谷病院様 診療報酬改定対応へのアクションをスタート

あなたは、医療費の価格がどのようにして決まるか知っていますか?

病院で提供される治療、投薬などの価格は、厚生労働省が2年毎に決める「診療報酬」に事細かく決められていて、医療機関はこのルールに従って利用者に請求を行います。

そして今年、最新の診療報酬改定の基本方針が発表されました。

その目玉が「医師の働き方改革」です。

要するに、「医療に従事する人の働く時間を減らして、医療スタッフの負担を減らし、医療コストも減らしましょう」ということだと思います。

これがどのように診療報酬に関係してくるのか、今の時点では私には今ひとつピンときませんが、私自身はいい機会だと思っています。

今まで何度かこのブログで書いてきた通り、医療業界、特に地方ではあまりにも日常業務に「紙の手作業が多い」と思うのです。

ただ、現場の方々はずっとそれが慣れ親しんできた方法なので、私のような第三者がいきなり「電子化して時間短縮しましょう」と言っても、「はぁー、何それ?」となります。

ですので、ちょうど厚生省のこの発表をきっかけにして、医療の現場で働く人も今までの自分の働き方を見直すいいチャンスだと思うのです。

そしてもちろん、その見直しは小手先でなく、本当に医療現場で働く方々が、今までより短時間で質が高い医療サービスが提供できるようになる必要があると思います。

 

それで私が谷病院様に提案したのが業務毎の時間測定と改善活動です。

もちろん、これは今までにも数多くの病院や施設でチャレンジされてきた課題です。

 

その手順は次の通りです。

1.業務を行いながら簡単で正確な測定ができる。

2.結果を短期間で可視化し職員で共有する

3.改善のターゲットとなる業務を、仕組みや電子化などで改善する。

4.改善後は1~3を繰り返す。

そしてもう一つ大切なことは、これらを職員同士で共有することだと思います。

 

いわゆる「トヨタ方式」ですね。

製造業ではかなり昔から使われてきた手法です。

今回は測定、可視化、そして改善にはITの力を借ります。

1~3の改善活動を、今までにはなかった短期間で回して業務の改善を図るためです。

また、測定もできるだけ担当者の方々に負担をかけない方法で、何回でも実施できるようにしたいと考えています。

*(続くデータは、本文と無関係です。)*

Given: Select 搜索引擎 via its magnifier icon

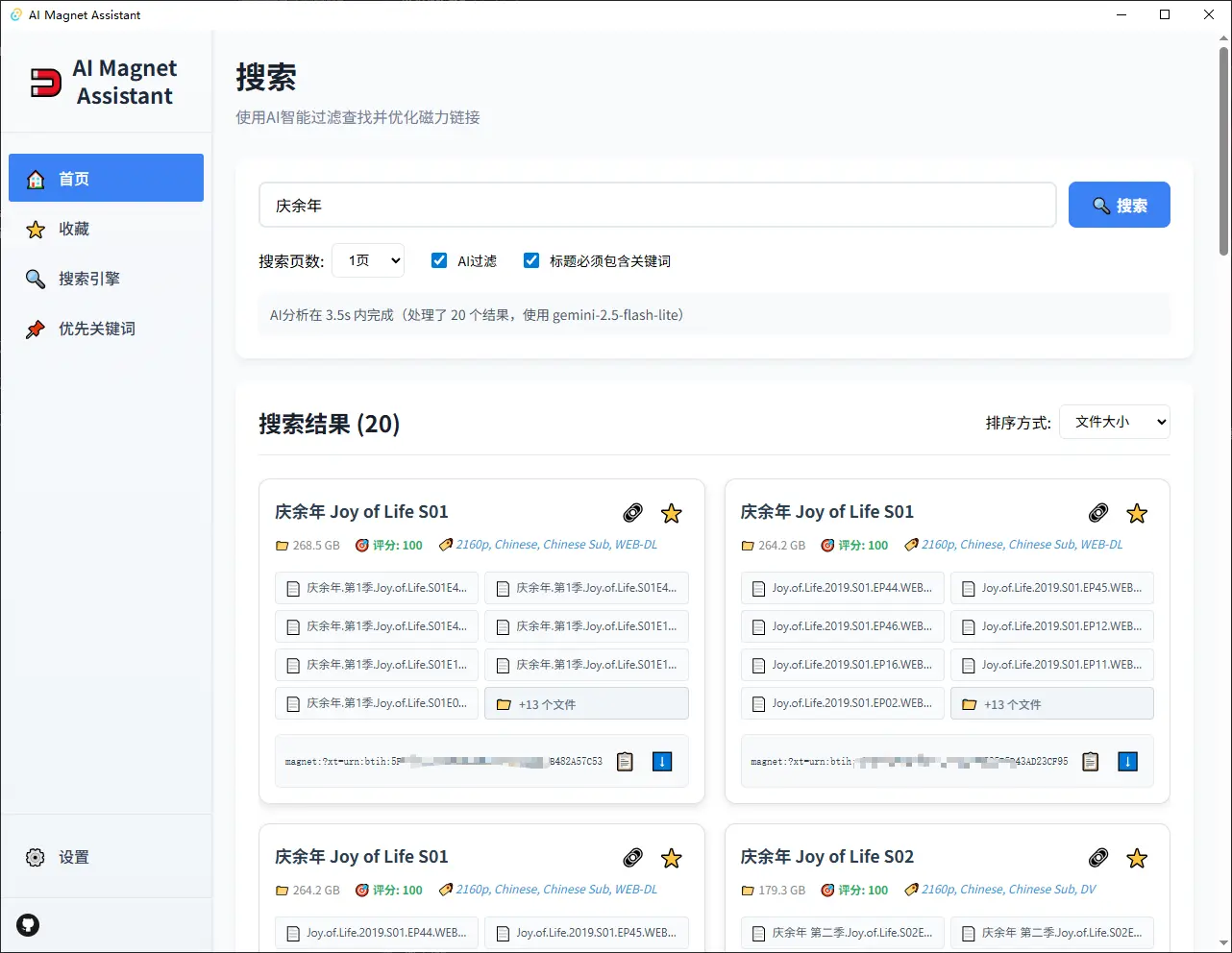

測定にはToggl(ストップウォッチのイメージで簡単にスタート・ストップをセットできる)

可視化にはTableauを使用して、Togglから吐き出される測定結果のデータをグラフ化します。

業務の改善(時間短縮)については、私は大きく2つのポイントがあると思います。

1つめが働き方の仕組みそのものです。(シフト勤務、休日出勤、研修、残業等の取り方等)

そして2つめは、「情報共有」にあるんじゃないかと考えています。

 

この2番目の項目について特に焦点を当てようというのが今回の取り組みです。

 

ここで言う情報共有とは、単に職員同士だけではなく、過去の情報を、「今いつでも見られる」ということも含みます。

医療スタッフが何かの決定をする時に、そのような情報を全て頭に入れて行動できれば

より正確な決断が早くできるようになるのではと思います。

 

そのための道具がKintoneと、それを取り巻く「プラグイン」と呼ばれるアプリです。

谷病院様では、私のこの考えを採用いただきこれから実際の業務を測定することになりました。

そしてこの「測定」ですが、具体的には、谷病院様で働くスタッフを5つのカテゴリーに分け、それぞれで日頃行われる業務を定義し、その業務毎に時間を測定していただくこととなりました。

5つのカテゴリーとは、医師、看護師、看護補助者、給食、事務処理です。

多分年明け早々には測定がスタートできるのではと思っています。

結果はまたこのブログにてご紹介したいと思います。